Another characteristic of sub millimeter devices is that the stiffness or mechanical impedance of the devices diminishes rapidly due to the relationship between stiffness and member thickness. This reduced stiffness limits the application of small morph actuators to very low force application. In addition, it is difficult to find stable, non-active layers of a workable thickness sufficiently compliant relative to the stiffness of the active layer for efficient actuation.
Consequently for the fabrication of devices at the millimeter, sub millimeter and MEMS scale, there is a need for bender device architectures that reduce residual internal stress. Furthermore, there is a need to reduce the sensitivity of small bender devices to thermal changes. In addition, there is a need to increase the mechanical impedance of small morph style actuators. Still further, for small devices, there is a need for an architecture that does not require the assembly of discrete components.
Bearing in mind the problems and deficiencies of the prior art, it is therefore an object of the present invention to improve the characteristics of small size scale morph style bending actuators.
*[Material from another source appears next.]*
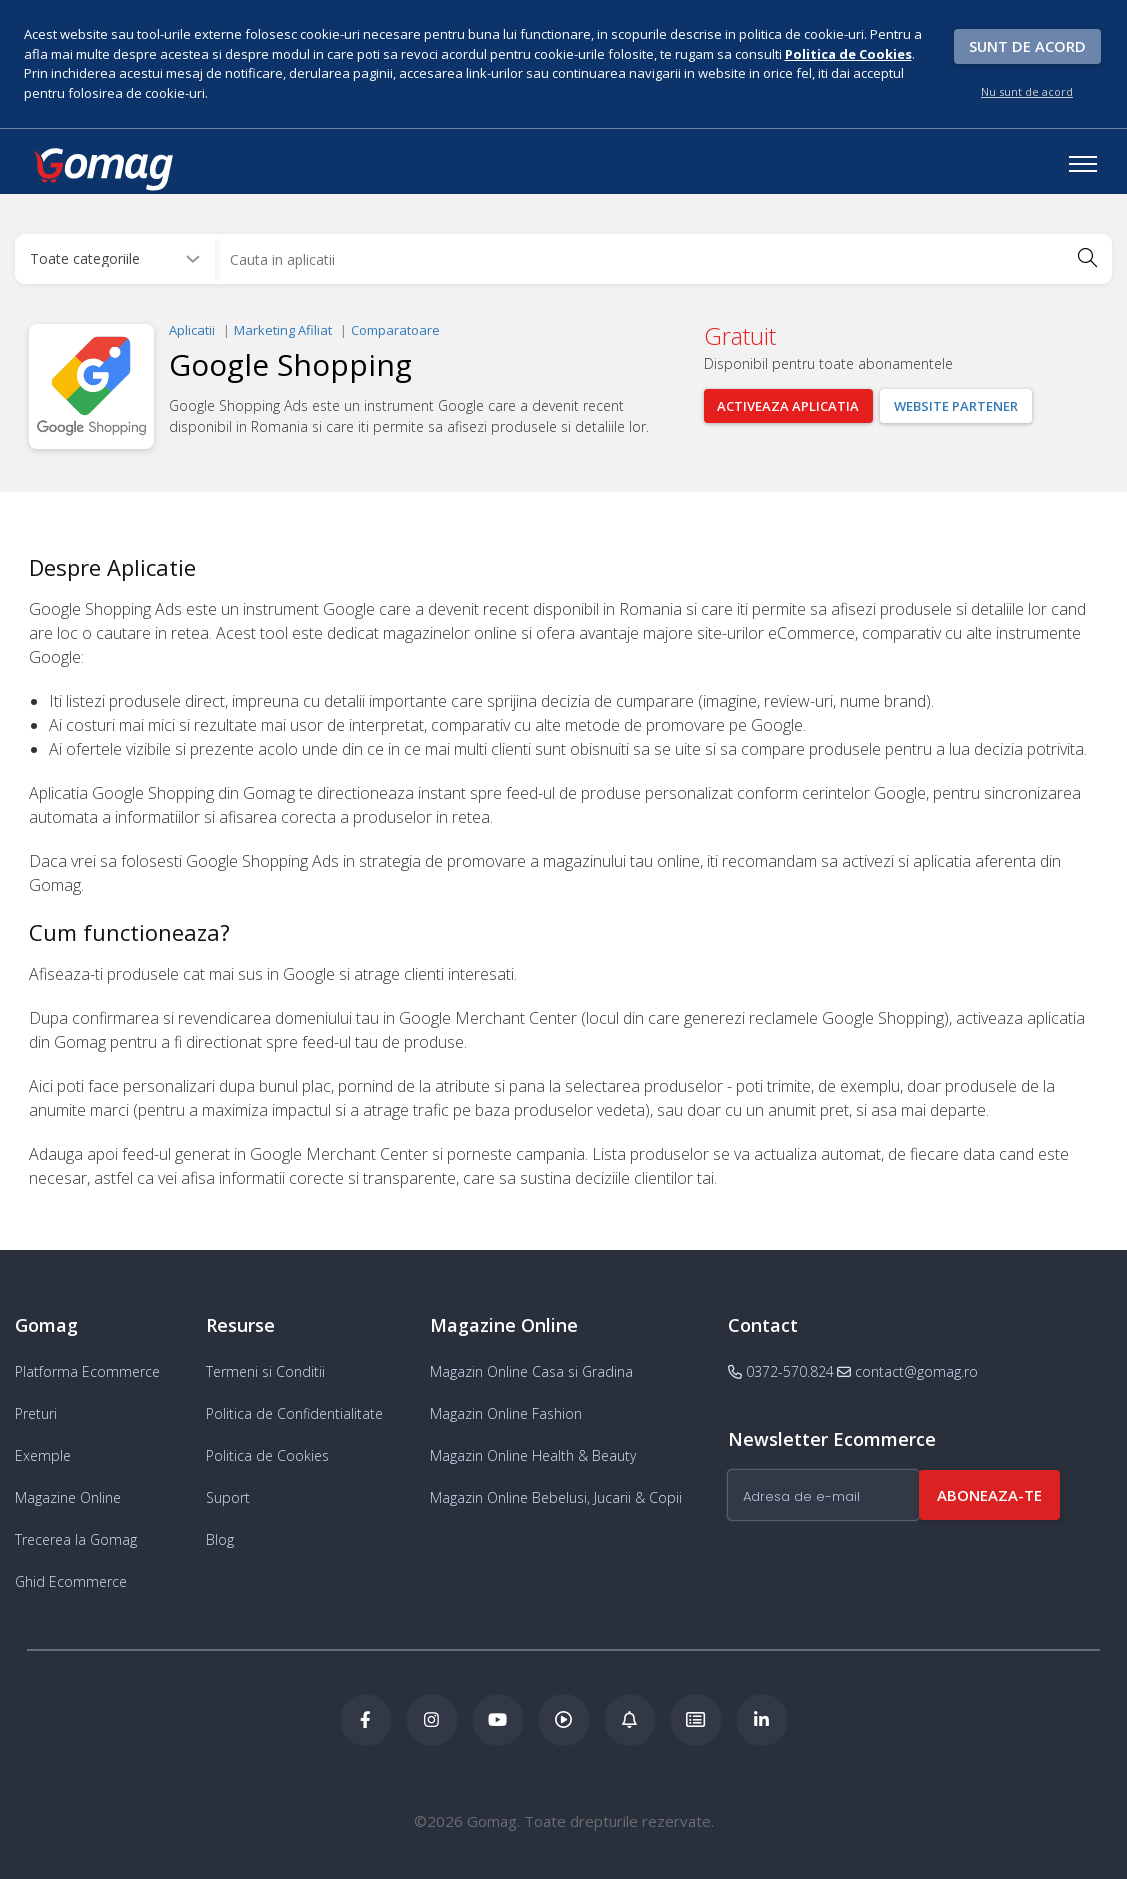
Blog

It is another object of the present invention to provide a simplified bending actuator and bending sensor.
A further object of the invention is to provide a bending actuator and sensor that has reduced internal stress.
It is yet another object of the present invention to provide a single slab, homogeneous material, bending actuator and bending sensor design for MEMS applications that does not suffer from deposition stress or metallic bonding failures.
A further object of the invention is to provide a bending actuator that has increased stiffness.
Another object of the present invention is to provide a method of making a single slab, homogeneous material bending actuator.
Still other objects and advantages of the invention will in part be obvious and will in part be apparent from the specification.